High School Hockey Team Attempts To Use Two Goalies, Hopes No One Notices
Tenafly (NJ) High School's hockey team had a tall order on Sunday in trying to beat St. Joseph’s of Montvale, which was ranked among the top 20 in the state. So Tenafly's coaches figured hey, if St. Joseph's can't score, they can't win -- so they put two goalies in front of their net.
When the refs prepared to drop the puck and saw one team with two goalies and four skaters, they put a stop to the shenanigans.
Tenafly playing with two goalies at opening faceoff.. Called for delay of game.. pic.twitter.com/YrczFrinBx
— New Jersey Hockey (@HockeyAdvantage) December 21, 2015
Tenafly's coaches argued that there was nothing in the rulebook that prevented them from using two goalies, so why not? But the refs called them for a delay of game penalty anyway.
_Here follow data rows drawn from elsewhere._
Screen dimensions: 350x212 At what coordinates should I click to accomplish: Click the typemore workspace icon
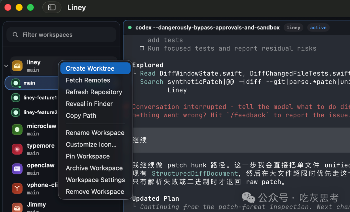pyautogui.click(x=17, y=149)
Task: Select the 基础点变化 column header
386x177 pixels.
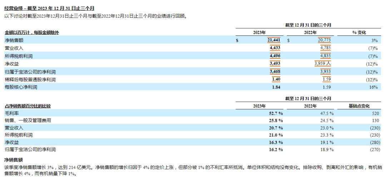Action: (358, 106)
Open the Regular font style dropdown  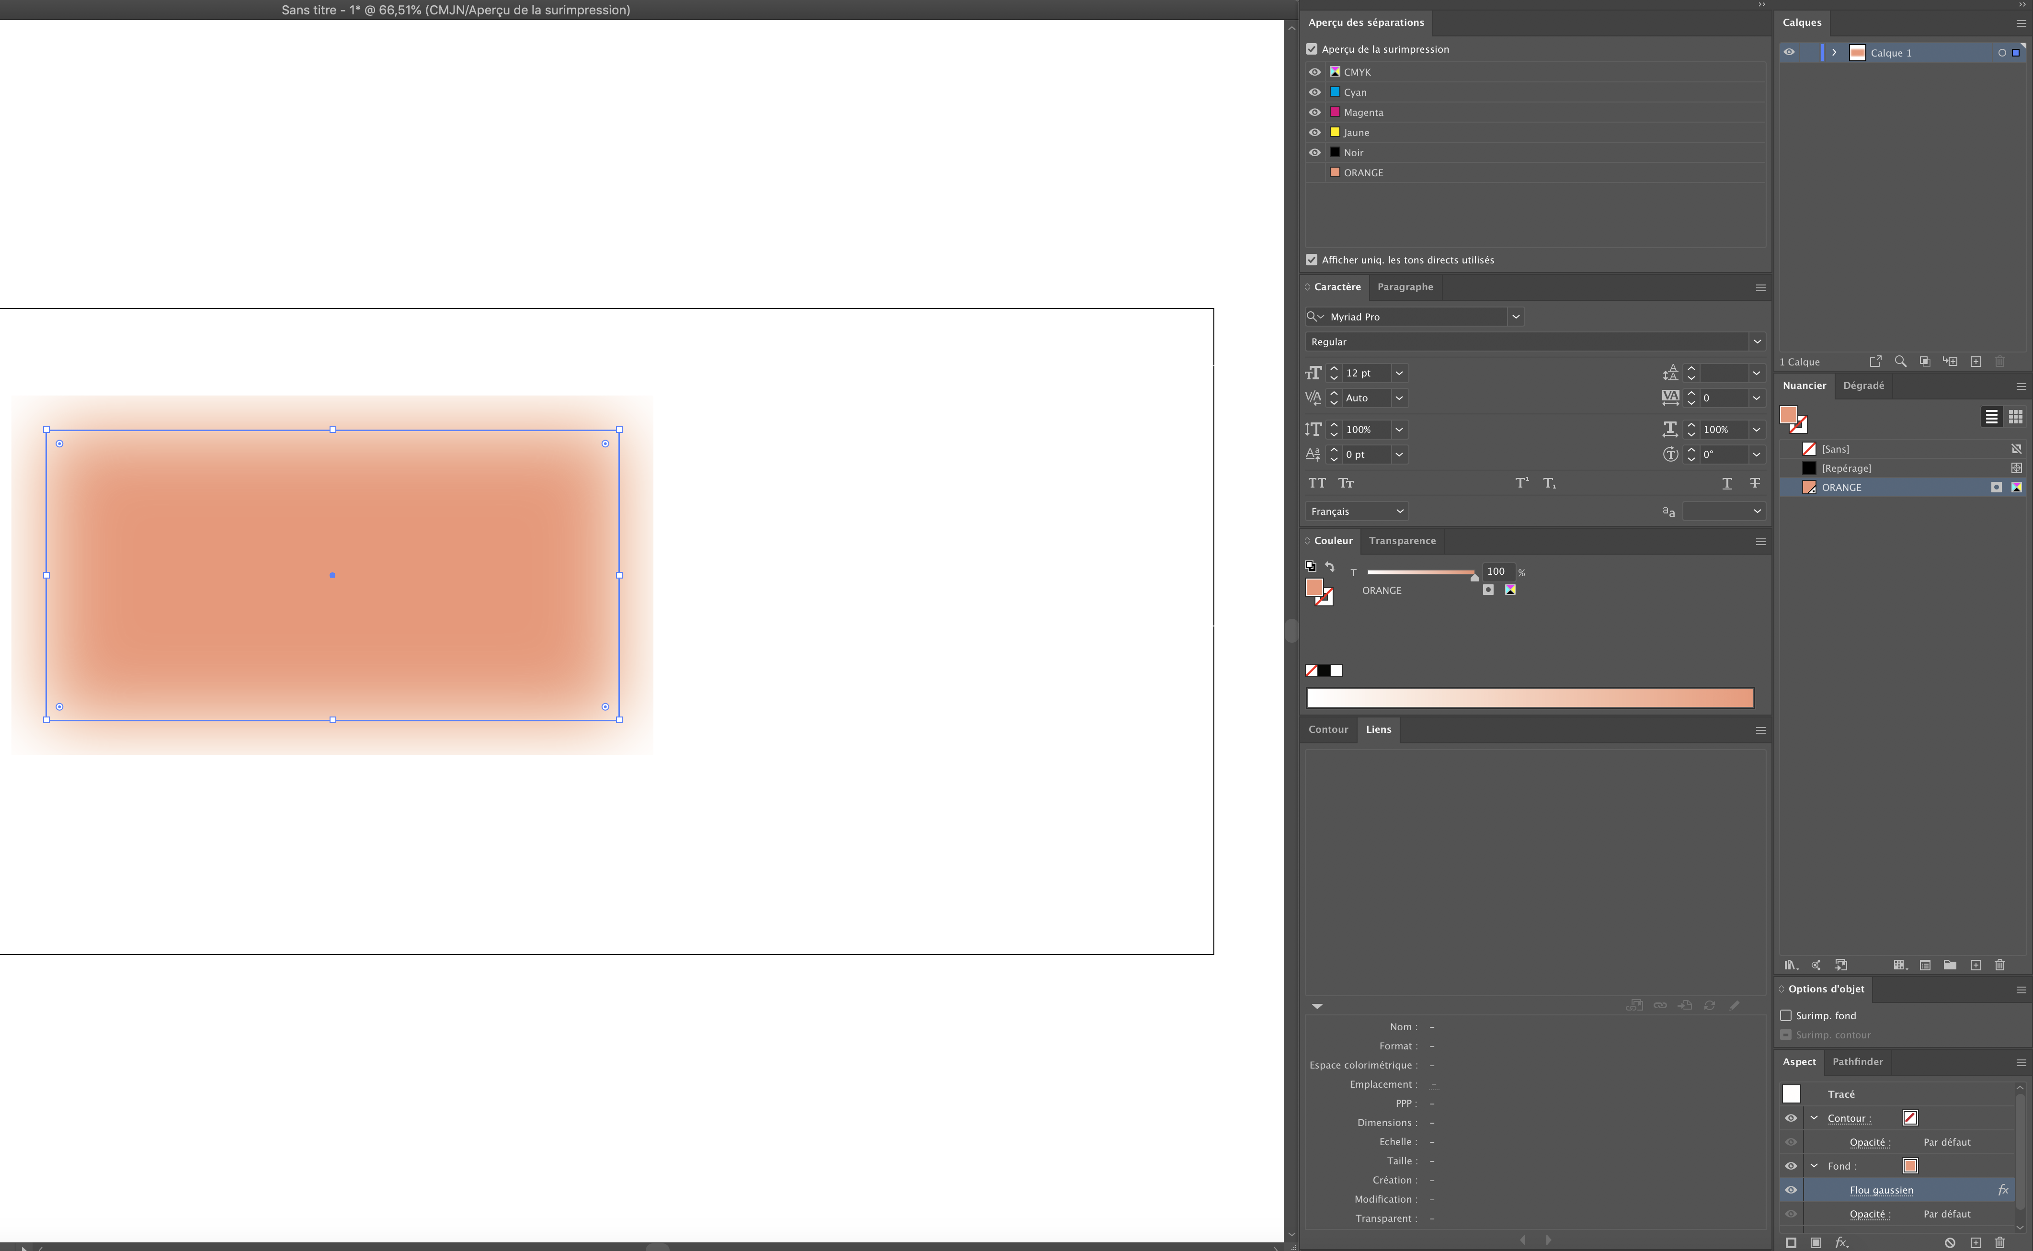tap(1757, 341)
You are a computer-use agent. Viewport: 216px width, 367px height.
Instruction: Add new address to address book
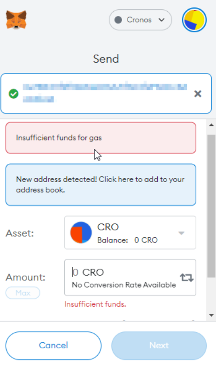(100, 184)

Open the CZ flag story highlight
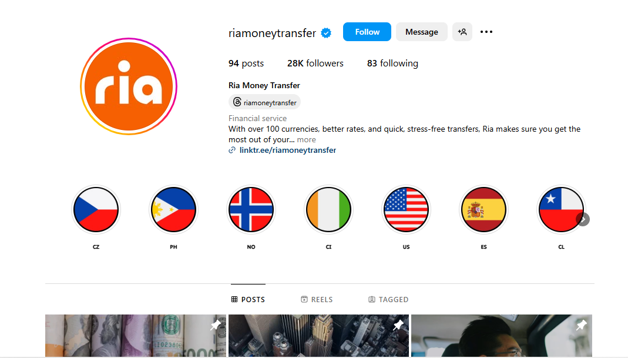point(96,210)

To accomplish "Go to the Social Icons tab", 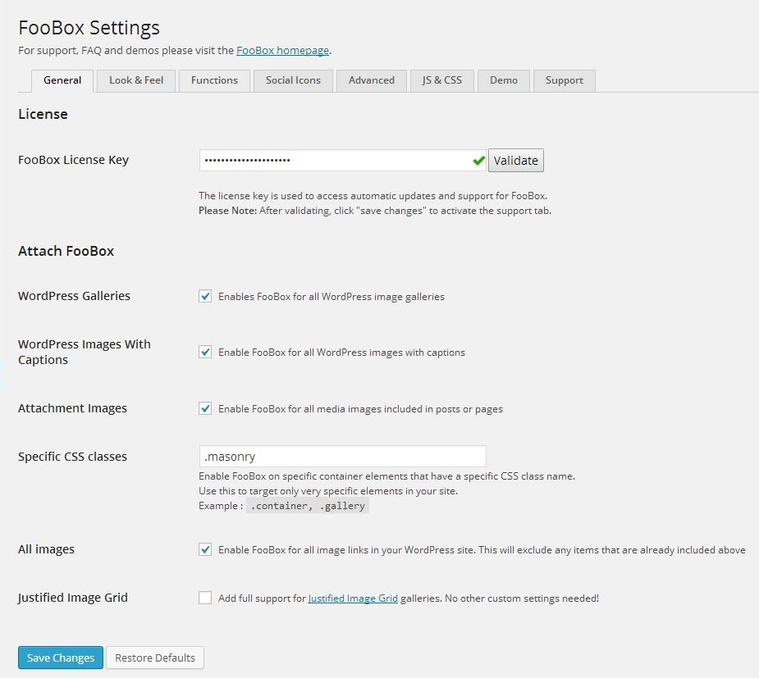I will click(x=293, y=80).
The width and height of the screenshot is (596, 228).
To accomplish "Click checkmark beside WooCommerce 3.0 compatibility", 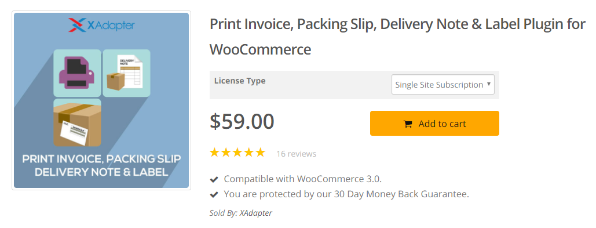I will [214, 179].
Not sure about the high school rules in New Jersey, but in the governing rulebooks it is indeed illegal:
IIHF (International Ice Hockey Federation) Rule 27 i:
"Game rules will not allow for a team to have fewer than four players
(one goaltender and three skaters, resultant of penalties) or more
than six players (one goaltender and five skaters or six skaters) on
the ice during game action."
USA Hockey Rule 203(c):
Each team shall be allowed one goalkeeper on the ice at any time during the game.
Result on Sunday's game? Tenafly lost, 10-0.
Surprisingly, the two-goalie ploy was once legal. North Providence (RI) High School coach Dick Ernst used to employ the tactic in the 1960s. Ernst, in Scouting The Refs:
"Among my many unique hockey defenses and strategies, I resorted to using two goalies in 1965 against the great Joe Cavanagh-led Cranston East team. Not realizing the situation, Joe won the opening face-off, raced around a defender, faked around the first goalie and looked up to see his shot blocked by the second goalie."